1.  Composition.  This image just required a small crop at the top of the image to cut out the strip of light sky that would have been distracting in the final image.  Since I did not use a tripod on this image, the horizon was not perfectly horizontal and that needed some adjustment also.

2.  White balance.  One of the major difficulties of this image was white balance.  The water needed to look white with just the right amount of reflection of the colors of the setting sun.  Instead, it was overly magenta.

3.  Exposure.  The previous image needed to have the shadows lightened, but in this image that adjustment would not work since the rocks needed to remain dark.  In this image the use of the clarity adjustment tool in Lightroom was very useful in bringing out some of  the details of the water.  In the previous image, the highlights had to be brought down so the sun would not be overexposed.  In this image, the highlights had to be brought up to bring out the whites of the water.

4.   Noise.  Since this camera was handheld in low light and with a long lens, it was necessary to crank up the sensitivity of the camera to light.  This is the ISO setting on your camera.  New cameras have remarkably high ISO capability and can capture images in near darkness.  The problem is that the higher the ISO, the more “noise” that is generated.  This image had quite a bit of noise and it was necessary to decrease that amount by using the Lightroom noise reduction adjustment slider.  Care should be taken not to reduce the sharpness of the image when reducing noise – sometimes a tricky thing to pull off.

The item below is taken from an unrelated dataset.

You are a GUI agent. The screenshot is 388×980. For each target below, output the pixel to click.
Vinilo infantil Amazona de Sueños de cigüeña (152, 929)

4.  In this image, the initial adjustments really did not accomplish much in the way of turning this image into something worth showing.  The image looked like the screenshot on the right.

Capture lightroom image 25.  Nik software was important in making the first set of additional adjustments to this image.  In this case, I used Viveza 2  – which permits selective powerful adjustments to exposure, contrast, structure, and saturation.  That was helpful in pulling up the light highlights of the waves without lightening the dark rocks.

6.  Final adjustments on this image were done in Photoshop which permits an every finer tuning of adjustments using Nik and some other tools.  In this case, the most important tool were the  Detail Entractor and Pro Contrast tools in the Nik Color Efex 4 program.  Both were  applied to the waves only to make them brighter and to reveal the details in those waves.

7.  Finally, this image required more  work on color balance in Photoshop.  For that, I used the Photoshop levels hue/saturation adjustment tool.




The purpose of all of these all of adjustments to these two images was not to make something that did not exist in nature.  To the contrary, my goal was to try to capture the essence of what I saw.  I don’t pretend to duplicate – much less remember – exactly how it looked, and I imagine it looked different even to those who were on the beach with me that night.  But to the question “is that real”, I would say “yes.”.  To the question – often asked to imply that something was creating that did not take place  – “did you Photoshop that” – I would also say “yes:”  Who wants to look at a negative!!